Por Cristiano Paixão, na revista CartaCapital:
Foi noticiado, com grande destaque, o fato de que os presidentes dos três poderes da República decidiram celebrar um “pacto”. No momento em que este artigo foi concluído, o texto do “pacto” não havia sido divulgado. Temos apenas afirmações genéricas e vagas, que falam de um certo “pacto federativo”, “pelas reformas” e “pelo crescimento econômico”.
A participação do presidente do Supremo Tribunal Federal na construção e celebração desse “pacto” gerou várias críticas, que eram previsíveis e quase óbvias. O judiciário é responsável pela apreciação da constitucionalidade de normas, o que significa afirmar que eventuais dispositivos constantes do “pacto” (como, por exemplo, partes da reforma da previdência) provavelmente serão objeto de ações judiciais após a aprovação das emendas constitucionais que veicularem as reformas. O controle prévio de constitucionalidade só é admissível, no direito brasileiro, em circunstâncias muito especiais. A aferição da pertinência da norma infraconstitucional com a Constituição se dá, em regra, ex post facto.

▶ EXERCÍCIOS PROPOSTOS:
1 – Responda com base no trecho sobre o pacto:
(a) De que falam as afirmações genéricas e vagas divulgadas até então?
(b) Pelo que o judiciário é responsável?
(c) No direito brasileiro, em que condições o controle prévio de constitucionalidade é admissível?
2 – Indique se cada afirmação está de acordo com o trecho sobre o pacto:
(a) Quando o artigo foi concluído, o texto do pacto já tinha sido divulgado.
(b) As críticas à participação do presidente do Supremo Tribunal Federal eram previsíveis.
(c) Em regra, a aferição da pertinência da norma infraconstitucional com a Constituição ocorre antes do fato.
3 – Prossiga o trecho sobre o pacto a partir do ponto em que ele termina.

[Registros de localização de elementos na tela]
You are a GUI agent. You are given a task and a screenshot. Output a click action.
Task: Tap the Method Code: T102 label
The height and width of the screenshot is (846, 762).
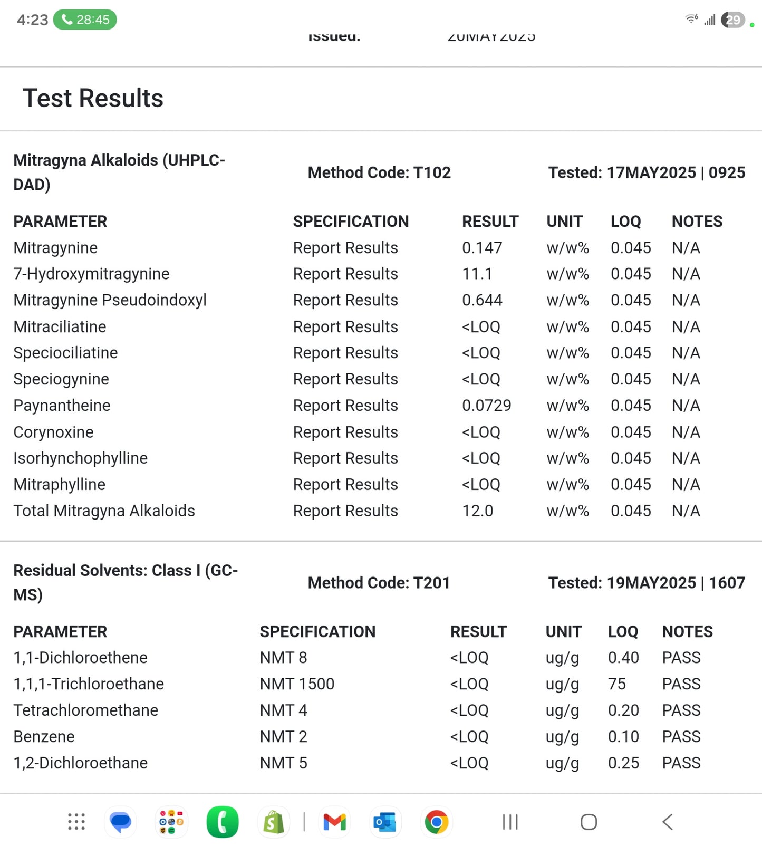click(379, 172)
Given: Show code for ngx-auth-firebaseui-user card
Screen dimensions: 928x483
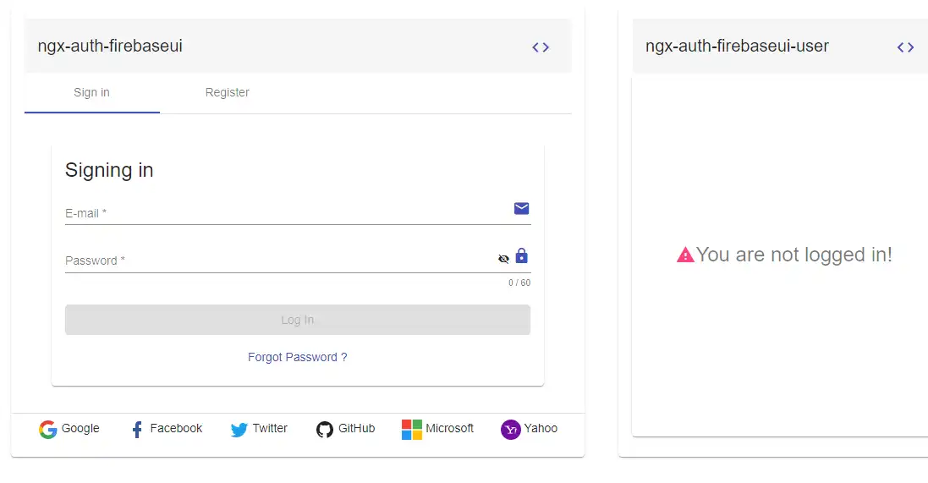Looking at the screenshot, I should coord(905,47).
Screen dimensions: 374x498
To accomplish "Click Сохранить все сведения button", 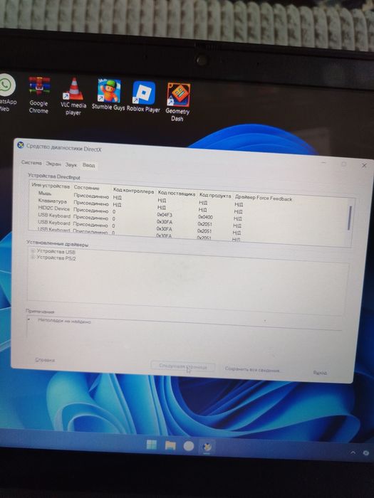I will point(253,370).
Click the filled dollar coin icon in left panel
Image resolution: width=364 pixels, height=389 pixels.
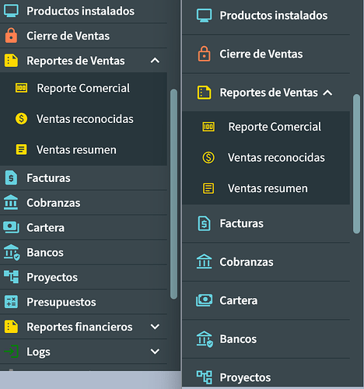coord(21,119)
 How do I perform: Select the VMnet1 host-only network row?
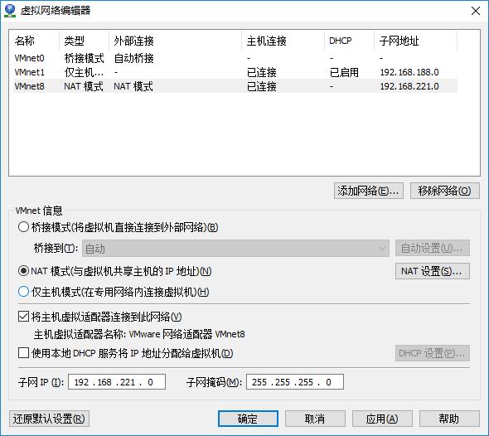point(235,72)
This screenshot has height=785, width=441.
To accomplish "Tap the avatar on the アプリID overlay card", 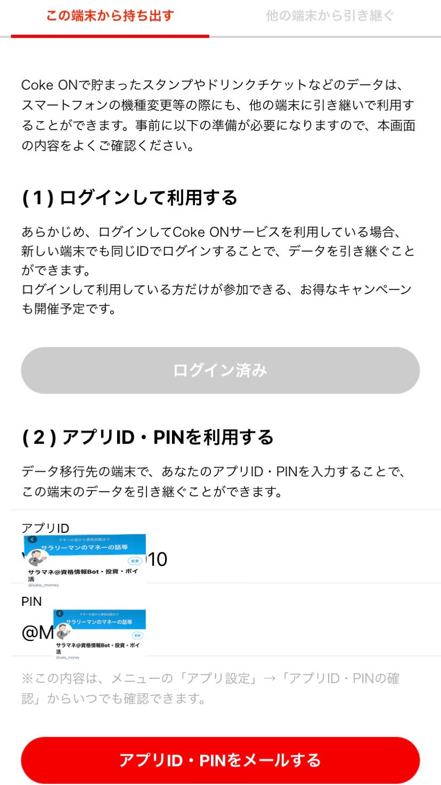I will click(x=38, y=560).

▶ RESPOSTAS DOS EXERCÍCIOS:
1 –
(a) De um certo “pacto federativo”, “pelas reformas” e “pelo crescimento econômico”.
(b) Pela apreciação da constitucionalidade de normas.
(c) Só em circunstâncias muito especiais.

2 –
(a) Não: "não havia sido divulgado".
(b) Sim: "gerou várias críticas, que eram previsíveis e quase óbvias".
(c) Não: "se dá, em regra, ex post facto".

3 –
Caso seja subscrito o “pacto”, haverá uma situação paradoxal: um dos signatários do documento será o presidente do tribunal no qual será desafiada a constitucionalidade de normas que tenham sido aprovadas com o beneplácito (e estímulo) do mesmo documento.
Essa, contudo, não é a única objeção que se deve colocar em relação à iniciativa. Há outra, que tem origem histórica e revela um elemento particularmente perturbador: o tal “pacto” é um ato contrário à Constituição da República.
As constituições modernas trazem uma inovação importante. Na grande maioria dos casos – e na totalidade, quando se trata de democracias –, o titular do poder constituinte é o povo. Isso significa afirmar que, a partir da Modernidade, o povo é autor e destinatário dos textos constitucionais. É evidente que essa autoria se dá a partir de várias mediações: órgãos representativos, eleições, grupos e partidos políticos são integrantes de um processo complexo que envolve a escolha de integrantes de um corpo político destinado a redigir normas que vincularão a comunidade no futuro.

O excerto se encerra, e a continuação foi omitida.